Why do we use a one-tailed test [F-test] in analysis of variance (ANOVA)?
F tests are most commonly used for two purposes:
in ANOVA, for testing equality of means (and various similar analyses); and
in testing equality of variances
Let's consider each in turn:
1) F tests in ANOVA (and similarly, the usual kinds of chi-square tests for count data) are constructed so that the more the data are consistent with the alternative hypothesis, the larger the test statistic tends to be, while arrangements of sample data that looks most consistent with the null corresponds to the smallest values of the test statistic.
Consider three samples (of size 10, with equal sample variance), and arrange them to have equal sample means, and then move their means around in different patterns. As the variation in the sample means increases from zero, the F statistic becomes larger:
The black lines ($|$) are the data values.

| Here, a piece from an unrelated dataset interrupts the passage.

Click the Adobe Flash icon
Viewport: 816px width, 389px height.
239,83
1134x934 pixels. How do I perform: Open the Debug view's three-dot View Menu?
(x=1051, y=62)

The heavy red lines are the group means.
If the null hypothesis (equality of population means) were true, you'd expect some variation in sample means, and would typically expect to see F ratios roughly around 1. Smaller F statistics result from samples that are closer together
than you'd typically expect. so you aren't going to conclude the population means differ.

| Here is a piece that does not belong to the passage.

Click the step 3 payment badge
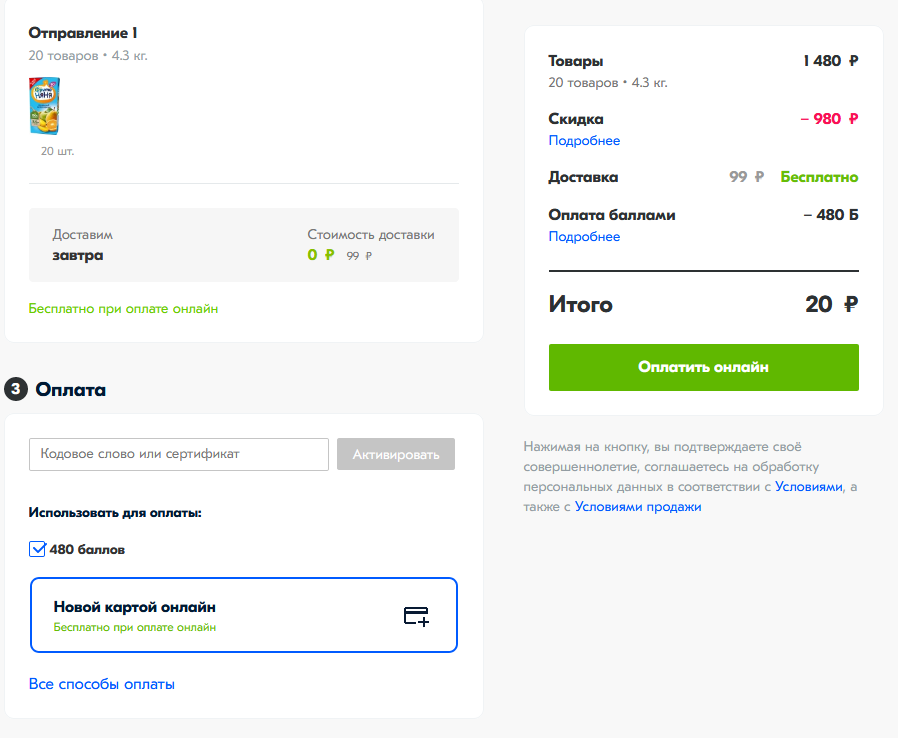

That is, for ANOVA, you'll reject the hypothesis of equality of means when you get unusually large F-values and you won't reject the hypothesis of equality of means when you get unusually small values (it may indicate something. but not that the population means differ).
Here's an illustration that might help you see that we only want to reject when F is in its upper tail:
2) F tests for equality of variance*. Here, the ratio of two sample variance estimates will be large if the numerator sample variance is much larger than the variance in the denominator, and the ratio will be small if the denominator sample variance is much larger than variance in the numerator.
That is, for testing whether the ratio of population variances differs from 1, you'll want to reject the null for both large and small values of F.
* (Leaving aside the issue of the high sensitivity to the distributional assumption of this test (there are better alternatives) and also the issue that if you're interested in suitability of ANOVA equal-variance assumptions, your best strategy probably isn't a formal test.)